Handling NVARCHAR MAX Columns in Synapse

When working with Synapse, it’s important to address how the system manages NVARCHAR MAX columns, as this aspect significantly impacts the utilization of column store indexes. Unlike some other platforms, Synapse cannot use NVARCHAR MAX columns directly as an index within column store indexes. This limitation arises due to the way Synapse handles large object (LOB) data, which includes NVARCHAR MAX types.

Key Considerations:

Source System Data Types: Often, source systems define columns as NVARCHAR(MAX). While this allows for flexibility in storing varying lengths of character data, it poses challenges for indexing and performance optimization in Synapse.
Column Store Index Compatibility: To leverage the full capabilities of Synapse’s column store indexes, it’s crucial to avoid using NVARCHAR MAX columns directly. These columns are not supported for indexing due to their potential size and storage requirements.

Recommended Workarounds:

Use Alternative Data Types: Where possible, consider using specific NVARCHAR lengths instead of NVARCHAR(MAX).
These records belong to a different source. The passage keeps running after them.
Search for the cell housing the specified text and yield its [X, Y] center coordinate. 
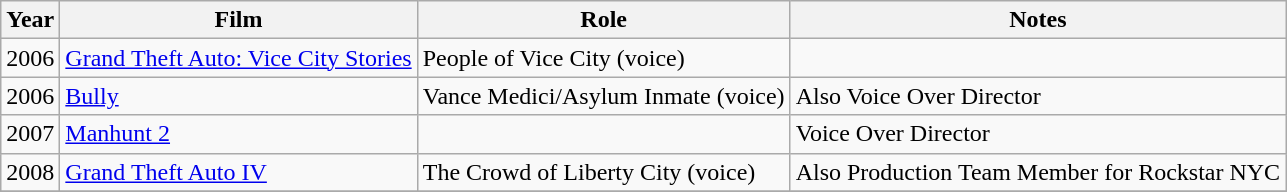
Notes [1038, 20]
Voice Over Director [1038, 134]
Grand Theft Auto: Vice City Stories [238, 58]
The Crowd of Liberty City (voice) [604, 172]
Manhunt 2 [238, 134]
Vance Medici/Asylum Inmate (voice) [604, 96]
Bully [238, 96]
Role [604, 20]
Also Production Team Member for Rockstar NYC [1038, 172]
Film [238, 20]
People of Vice City (voice) [604, 58]
Also Voice Over Director [1038, 96]
2008 [30, 172]
2007 [30, 134]
Grand Theft Auto IV [238, 172]
Year [30, 20]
Defining a maximum length that suits your data requirements can ensure compatibility with column store indexes while maintaining efficient data storage and access.
Convert Columns in Staging: For cases where NVARCHAR(MAX) columns are unavoidable, perform a conversion in a staging area. This involves creating derived columns with a defined NVARCHAR length that is suitable for your data but within the limits that Synapse supports for indexing.

Hashtypes in Synapse

When using the datavault4dbt package with Synapse, you must adjust the data types for hash keys due to compatibility issues. The default hash type configuration in the package uses string or VARCHAR, which is not supported by Synapse in our implementation.

Key Considerations:

Default Configuration: Typically, hash keys are set as string or VARCHAR in the package.
Synapse Compatibility: These data types are not supported for hash keys in Synapse within our package.

Recommended Configuration:

Switch to binary(16): For successful deployment on Synapse, change the hash key data type (datavault4dbt.hash_datatype) in your dbt project yaml configuration to binary(16). This ensures compatibility with the Synapse environment.

Indexing

Synapse wants to index your keys by default. To make it work out of the box with our package you need to configure that in the project yml file.

Recommended Configuration:

Set Index to HEAP: In your project.yml under your schemas, set the index to heap. This is tested and working. For that add the Index key right under datavault4dbt in the hierarchy. Like this: models: datavault4dbt: index: HEAP Make sure that the indent is correct. Other index options might be available, use them as needed and check the synapse documentation for further information.